Sunday, July 30, 2017

Film: Will moviegoers see a Freddie Ready for Close-Up?

Concerns have been expressed after a message appeared on Queen’s website announcing the movie, Bohemian Rhapsody: The Film. The message mentioned that charismatic and handsome Mr. Robot star Rami Malek would be playing Mercury, and that Singer would be recreating “the fabulous Queen years which brought us such unforgettable moments as Live Aid, which we can reveal will be faithfully recreated for a key sequence the film.”

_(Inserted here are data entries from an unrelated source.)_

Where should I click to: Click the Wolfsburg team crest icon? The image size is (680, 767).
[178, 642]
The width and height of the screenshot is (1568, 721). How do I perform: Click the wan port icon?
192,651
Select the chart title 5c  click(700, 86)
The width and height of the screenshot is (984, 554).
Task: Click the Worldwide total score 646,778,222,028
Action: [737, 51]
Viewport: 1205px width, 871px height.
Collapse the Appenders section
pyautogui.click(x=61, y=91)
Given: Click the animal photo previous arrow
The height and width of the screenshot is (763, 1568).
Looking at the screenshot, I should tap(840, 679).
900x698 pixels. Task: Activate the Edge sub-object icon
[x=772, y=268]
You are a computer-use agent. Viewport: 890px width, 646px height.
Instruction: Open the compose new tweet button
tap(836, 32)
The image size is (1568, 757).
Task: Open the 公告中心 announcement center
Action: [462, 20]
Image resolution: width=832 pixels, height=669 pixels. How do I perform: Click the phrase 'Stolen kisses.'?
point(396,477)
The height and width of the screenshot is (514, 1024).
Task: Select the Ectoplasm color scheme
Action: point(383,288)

The band’s Brian May and Roger Taylor are executive producers of the project, with pre-production already underway in the U.K., and shooting scheduled to begin in mid-September.
There was no mention in the post of the trajectory and harder truths of Mercury’s life: that of being a closeted pop star at a time of huge homophobia, who died of AIDS shrouded in self-chosen secrecy and seclusion. The nature of his illness, although the subject of much media speculation, was only confirmed the day before he died in a public statement.
It may not seem so long ago, but in terms of attitudes and prejudice it was a markedly different era, with severe stigma around both being an out celebrity (and the impact that could have on a career) and being HIV-positive. Mercury never fully came out whatever one deduced from his strutting, camp stage persona. Published last year, Matt Richards and Mark Langthorne’s book Somebody to Love: The Life, Death, and Legacy of Freddie Mercury grapples with Mercury’s sexuality, the prejudices of the time that helped keep him in the closet, and the history and impact of HIV and AIDS itself.
What May and Taylor, who are executive-producing the film, will focus on, and in what depth, remains to be seen. They were, and are, part of Queen, and have the power to edit and shape the movie at their will. Mercury when he was alive was fanatical about his privacy; a biography or biopic necessarily, at least to some degree, invades privacy, and so a true estimation and portrayal of Mercury’s life may well not be found in Bohemian Rhapsody: The Film. (Terrible, clunky title, by the way.)
The project has been beset by troubles. Attached to the project for six years, Sacha Baron Cohen dropped out of playing Mercury in 2013, claiming May was “an amazing musician, but not an amazing movie producer.”
In an interview with Howard Sternin March 2016, Cohen confirmed that while he had wanted a Mercury that portrayed the “nitty gritty” of Mercury’s life and character—his sexuality included—Queen did not want that.